Rewrite everything from the line containing "Image resolution: width=620" down to the end of the lines, with "Instruction" replaced by "Command" and all else left the same. Leave the pictures out of your answer.

SUPPLIED ENTRIES:
------------------------------------------------

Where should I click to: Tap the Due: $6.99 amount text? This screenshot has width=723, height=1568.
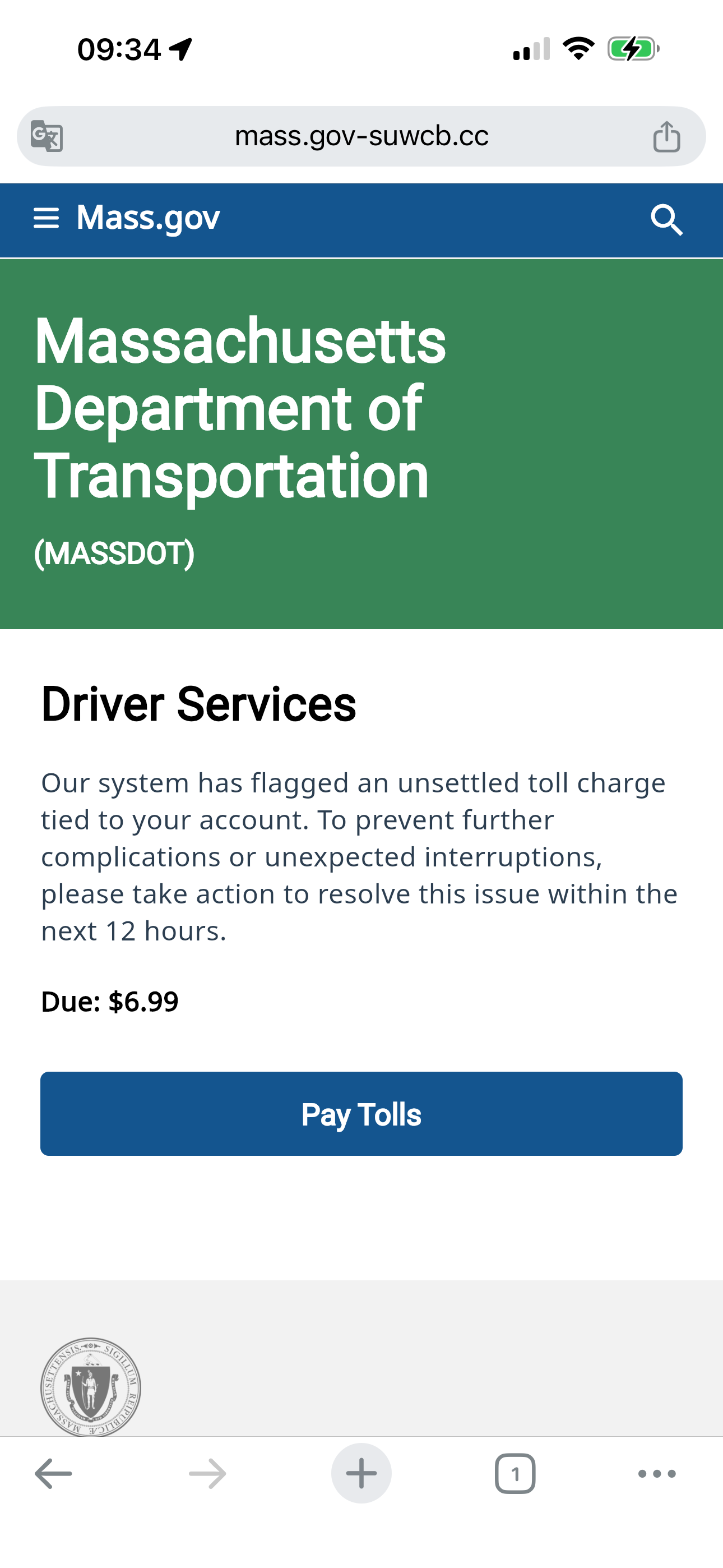pos(110,1001)
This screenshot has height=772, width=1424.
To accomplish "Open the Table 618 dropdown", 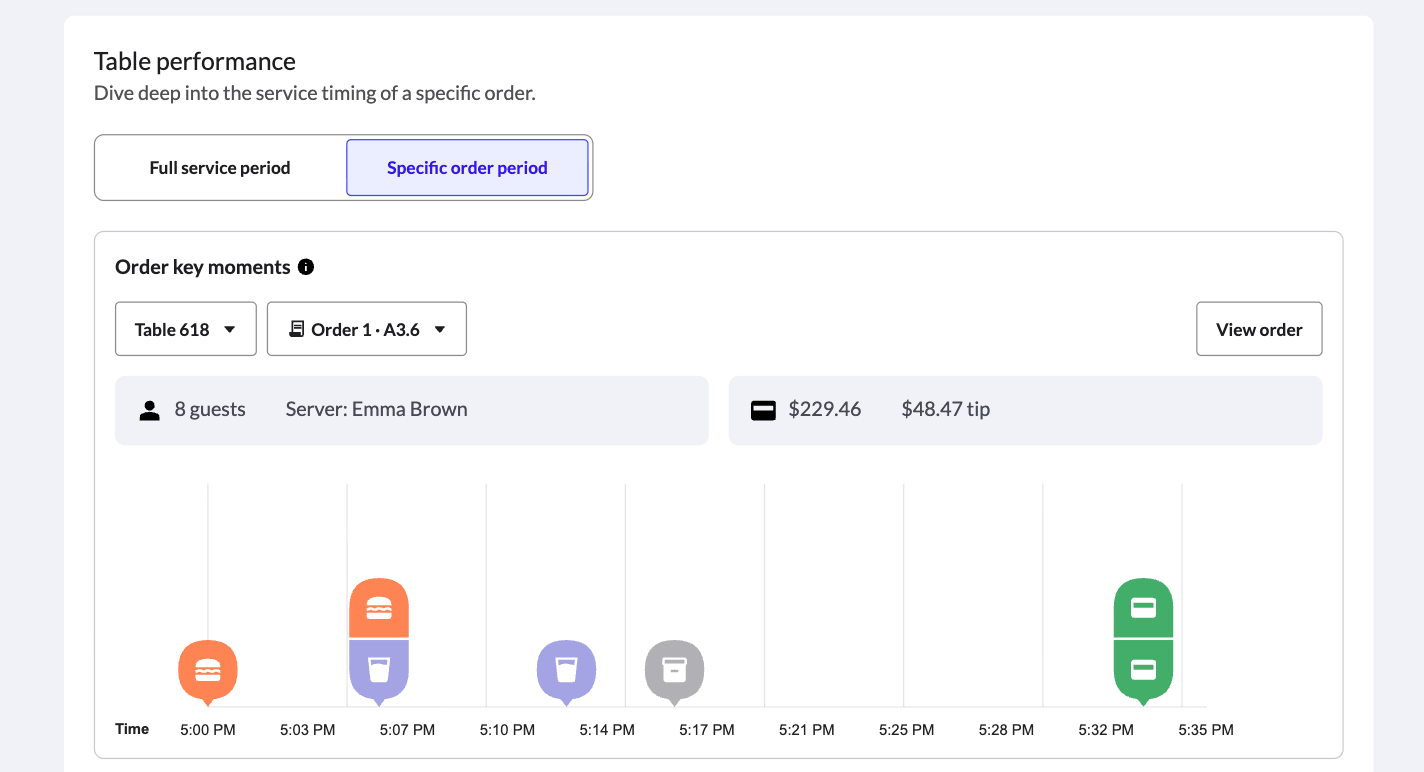I will [x=185, y=329].
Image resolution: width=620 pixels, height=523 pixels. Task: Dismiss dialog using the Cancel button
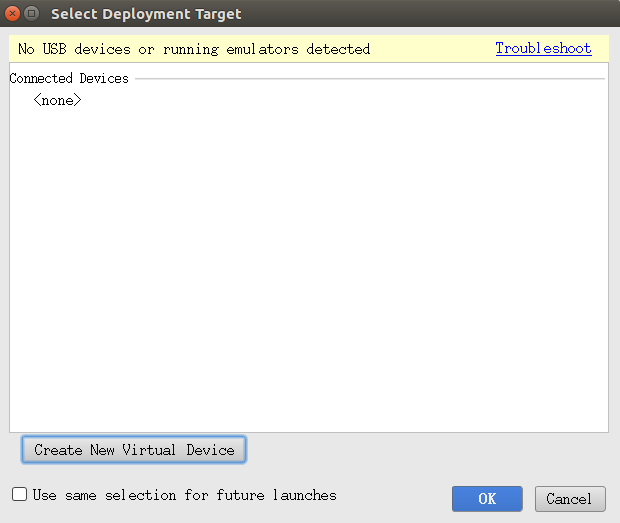click(570, 499)
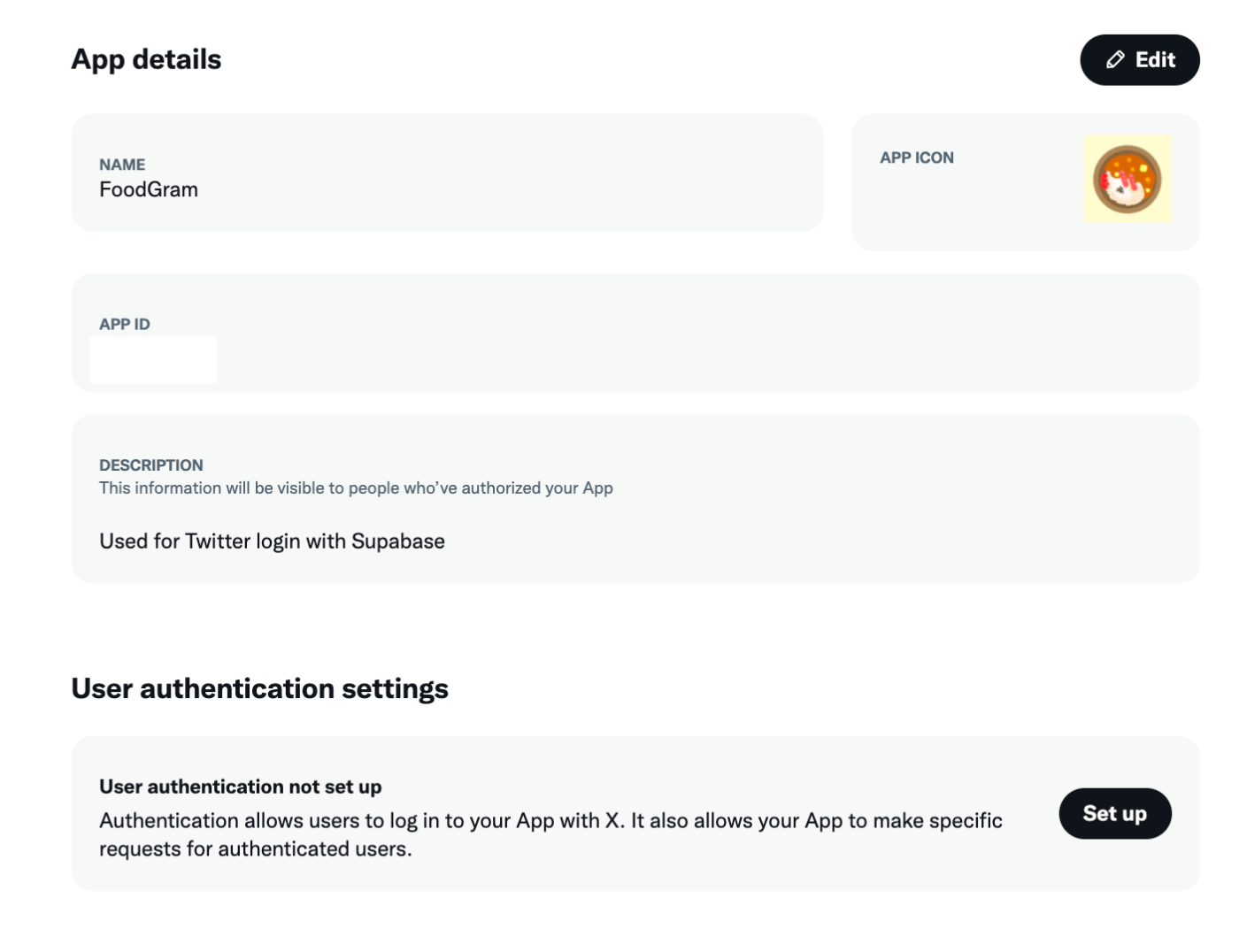Click the authentication explanation paragraph

[550, 834]
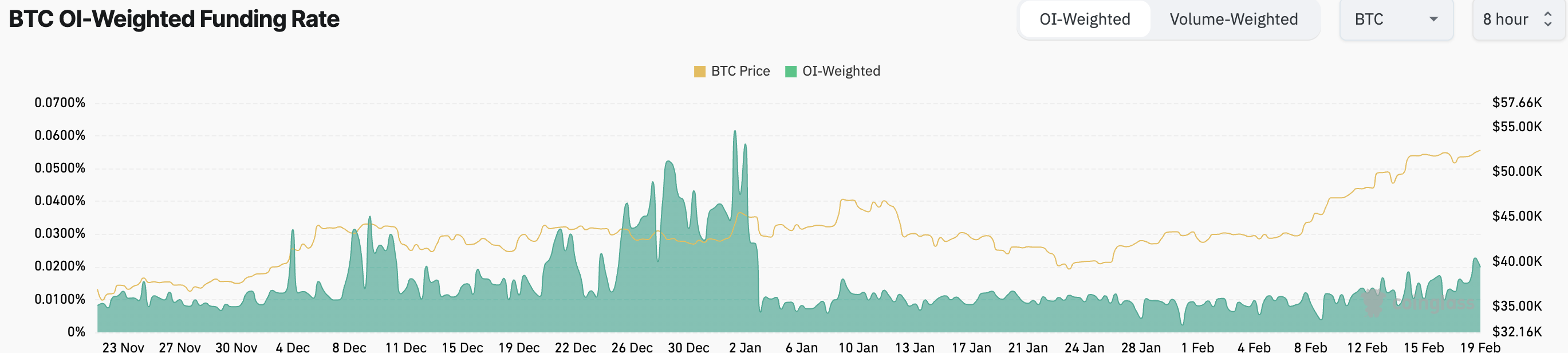The width and height of the screenshot is (1568, 353).
Task: Click the funding rate spike near 4 Dec
Action: 293,231
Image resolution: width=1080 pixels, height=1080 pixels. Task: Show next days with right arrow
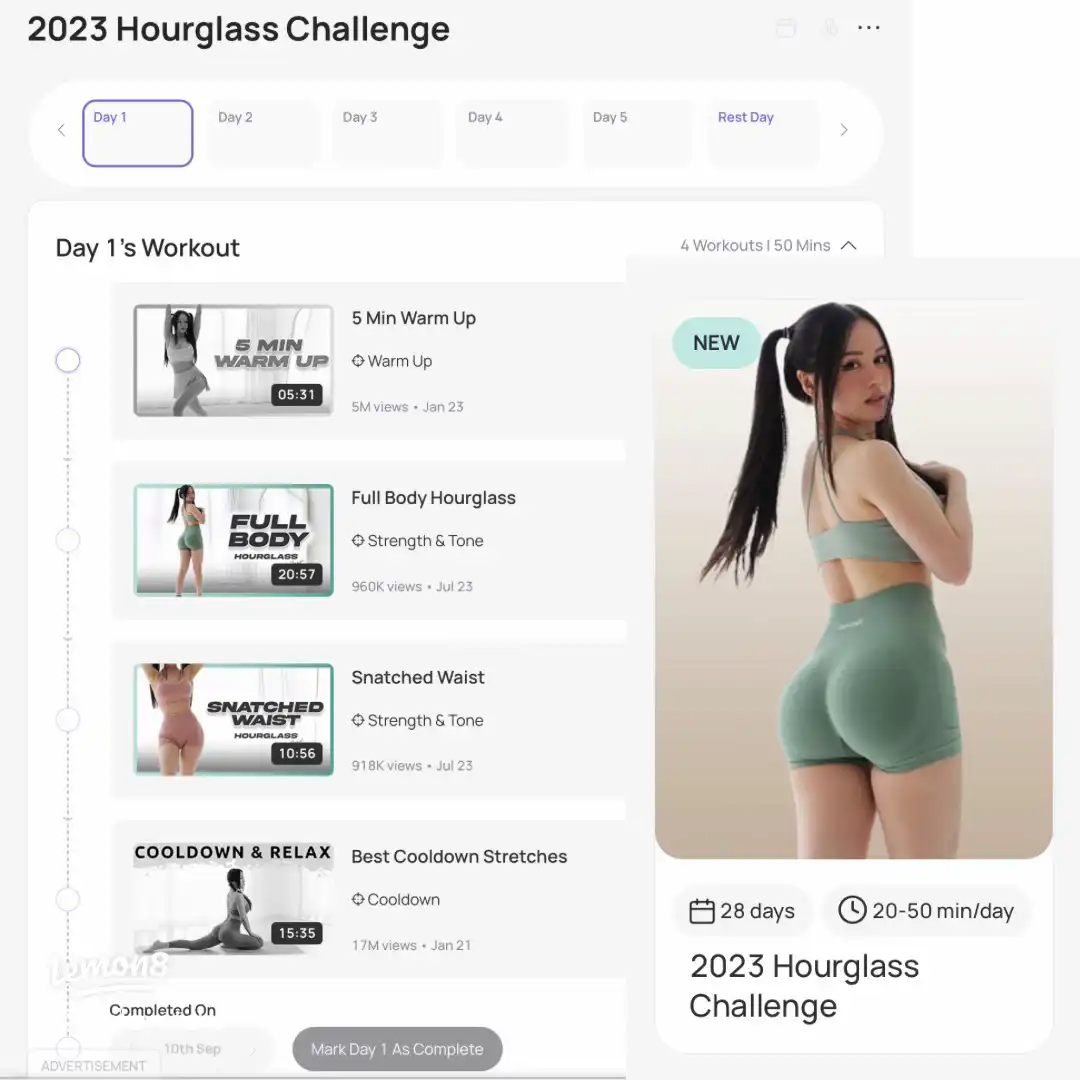[844, 129]
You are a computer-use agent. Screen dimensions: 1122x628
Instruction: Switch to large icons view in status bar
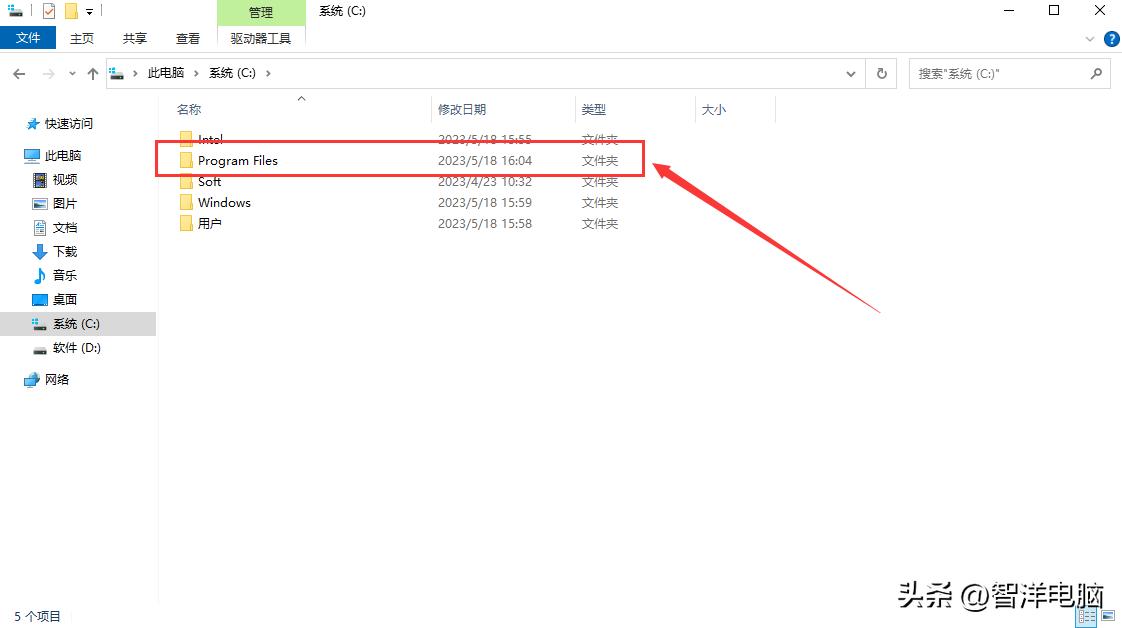[x=1110, y=616]

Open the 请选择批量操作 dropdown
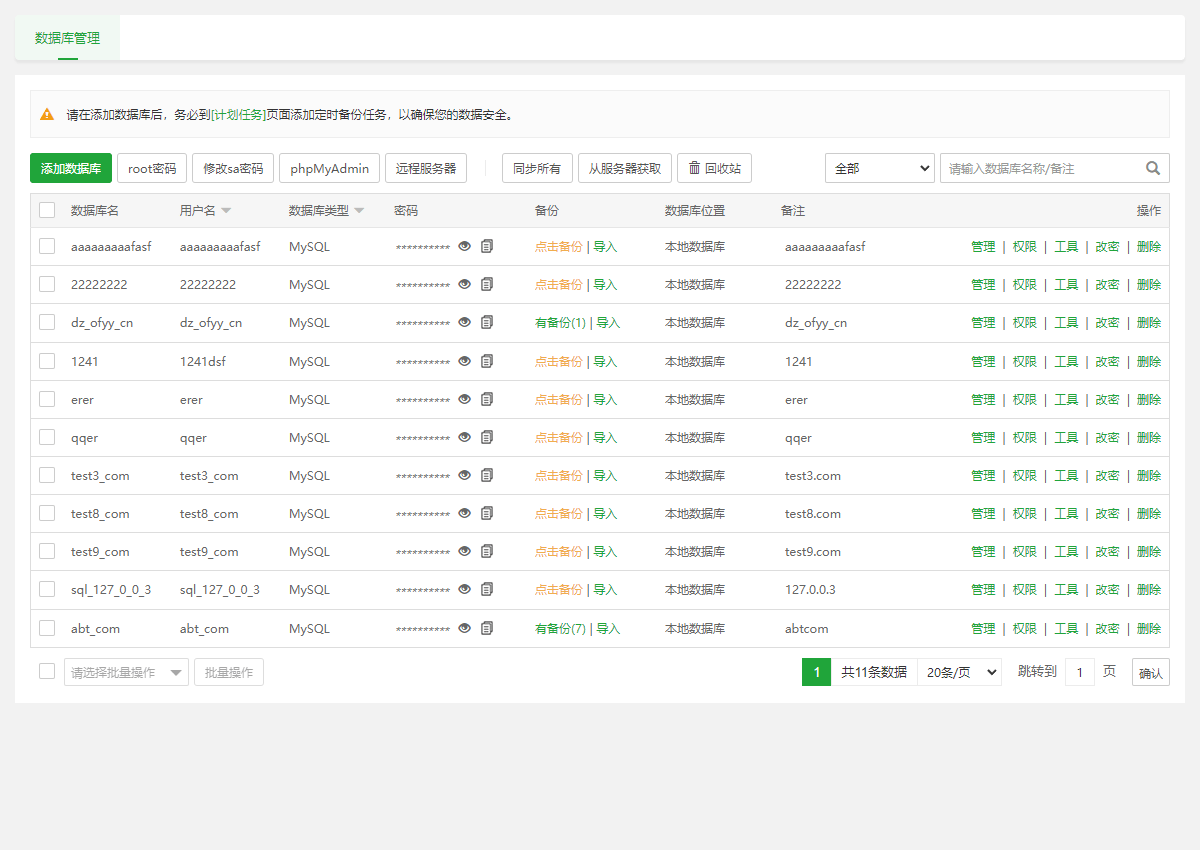tap(126, 671)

------------------------------------------------

RESPONSE TO THIS EXERCISE:
Image resolution: width=620 pixels, height=523 pixels. Task: Dismiss dialog using the Cancel button
click(570, 499)
Click the authentication explanation paragraph

[550, 834]
The width and height of the screenshot is (1568, 353).
Task: Click the funding rate spike near 4 Dec
Action: 293,231
Image resolution: width=1080 pixels, height=1080 pixels. Task: Show next days with right arrow
[844, 129]
You are a computer-use agent. Screen dimensions: 1122x628
Command: Switch to large icons view in status bar
[x=1110, y=616]

Open the 请选择批量操作 dropdown
tap(126, 671)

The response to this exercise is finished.